The driver told me about how someone else had suggested that courts weren’t necessary, since those who supported gay marriage could boycott the store.
“Ridiculous,” I said reflexively. I paused. “On the other hand, it’s much easier and less expensive to organize a boycott or other strategies to shame those that discriminate in this age of social media instead of going through the water torture of court proceedings.
“Don’t get me wrong,” I said as we pulled into the driveway of the apartment complex in which I live. “I’m glad the court ruled as it did; for one thing, a ruling in favor of the florist could be used to support those Muslim cabdrivers who refuse to allow my guide dog and me into their cabs because of their religious-based belief that dogs are unclean. But the whole process seems unnecessarily destructive.”
I thought about telling her about how Michael Brown (1), in a Townhall.com column, had compared this ruling to the Christian response to Kristallnacht, the night when Nazis burned synagogues, vandalized Jewish-owned businesses, killing and wounding Jews in the process.
“While I am not comparing gay activists and their allies to Nazis,” he wrote, “and I am not comparing the Washington court’s ruling to Kristallnacht, I am comparing the silence of Christians then and now.”
But that rhetorical rabbit hole would have imposed on the driver’s time, and my guide dog and I were both hungry.
As I scooped three handfuls of dog food into a bowl, I wondered if the gay couple, when away from the limelight, regrets filing the lawsuit. Surely, writing a letter to an editor of a local newspaper or organizing a protest through social media would have conveyed their message more efficiently.

## Data extract
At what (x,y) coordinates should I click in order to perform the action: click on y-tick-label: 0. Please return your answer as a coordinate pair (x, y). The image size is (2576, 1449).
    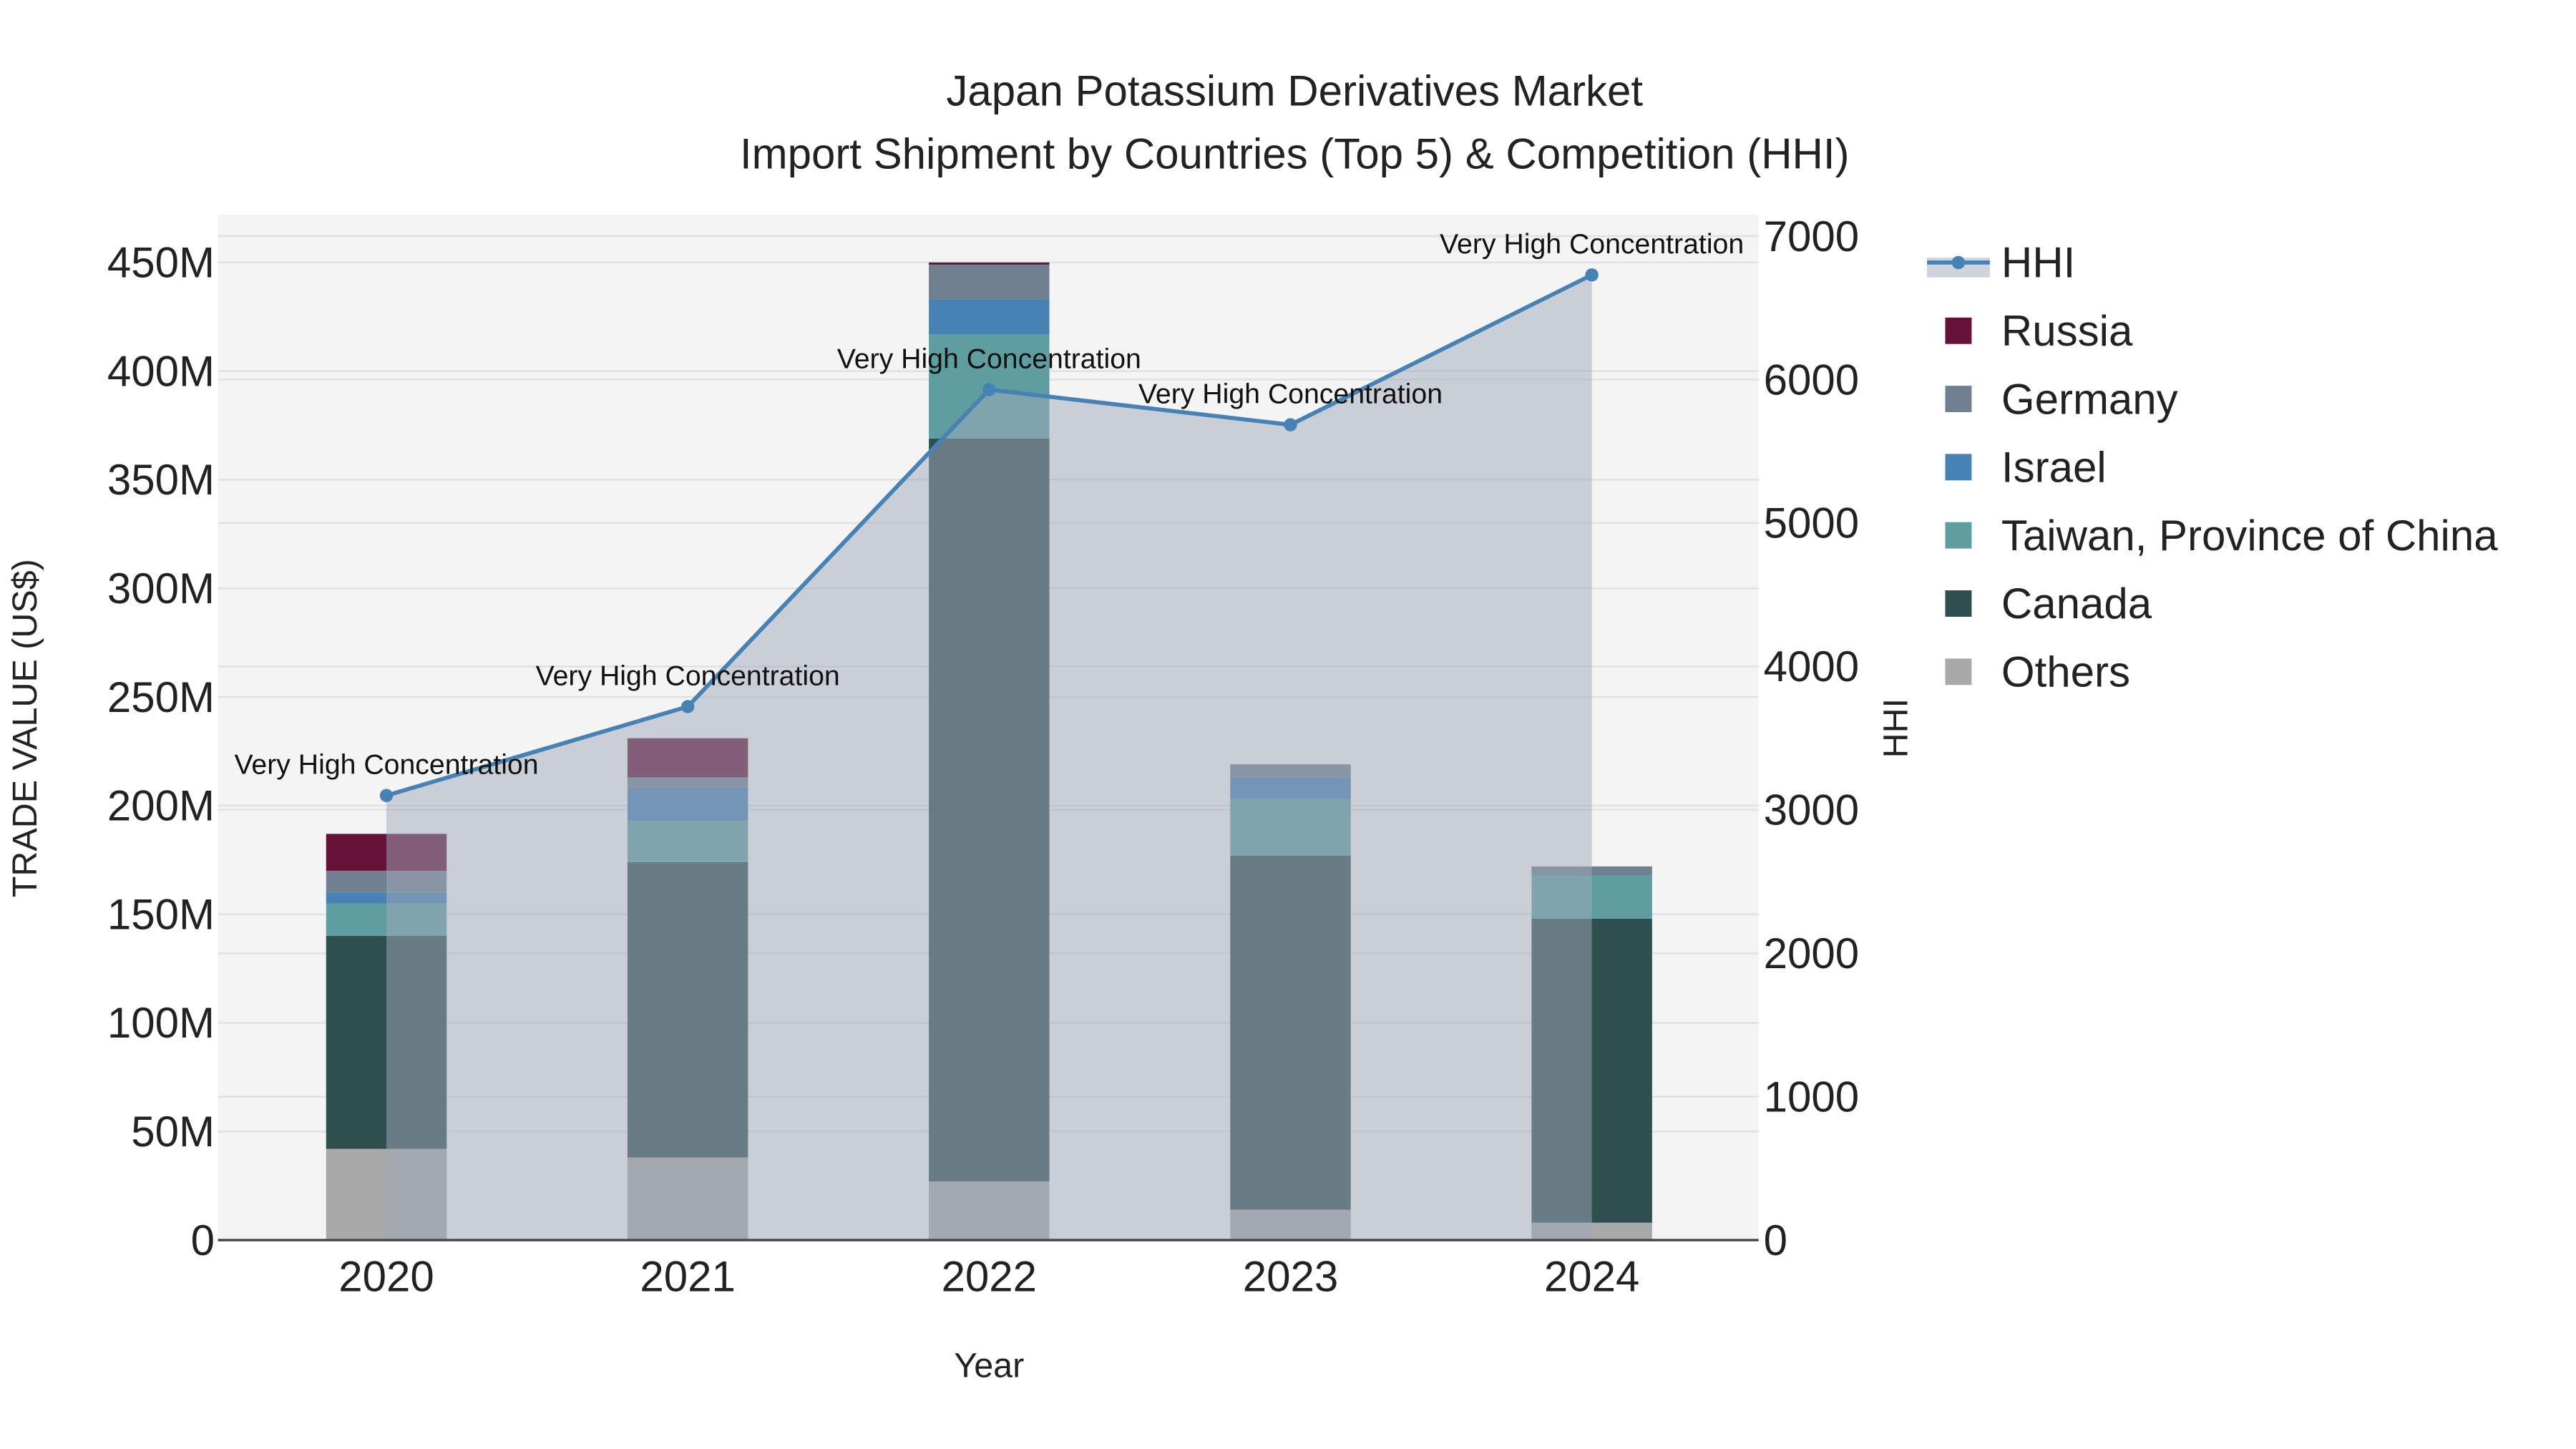
    Looking at the image, I should click on (203, 1240).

## Questions on the material
- A) Please reproduce the passage of the essay on the florist ruling that opens with the words containing "I thought about" and closes with "message more efficiently.".
- B) In the essay on the florist ruling, what belief leads some Muslim cabdrivers to refuse the writer and the guide dog?

## Task-by-task solutions
- A)
I thought about telling her about how Michael Brown (1), in a Townhall.com column, had compared this ruling to the Christian response to Kristallnacht, the night when Nazis burned synagogues, vandalized Jewish-owned businesses, killing and wounding Jews in the process.
“While I am not comparing gay activists and their allies to Nazis,” he wrote, “and I am not comparing the Washington court’s ruling to Kristallnacht, I am comparing the silence of Christians then and now.”
But that rhetorical rabbit hole would have imposed on the driver’s time, and my guide dog and I were both hungry.
As I scooped three handfuls of dog food into a bowl, I wondered if the gay couple, when away from the limelight, regrets filing the lawsuit. Surely, writing a letter to an editor of a local newspaper or organizing a protest through social media would have conveyed their message more efficiently.

- B) Their religious-based belief that dogs are unclean.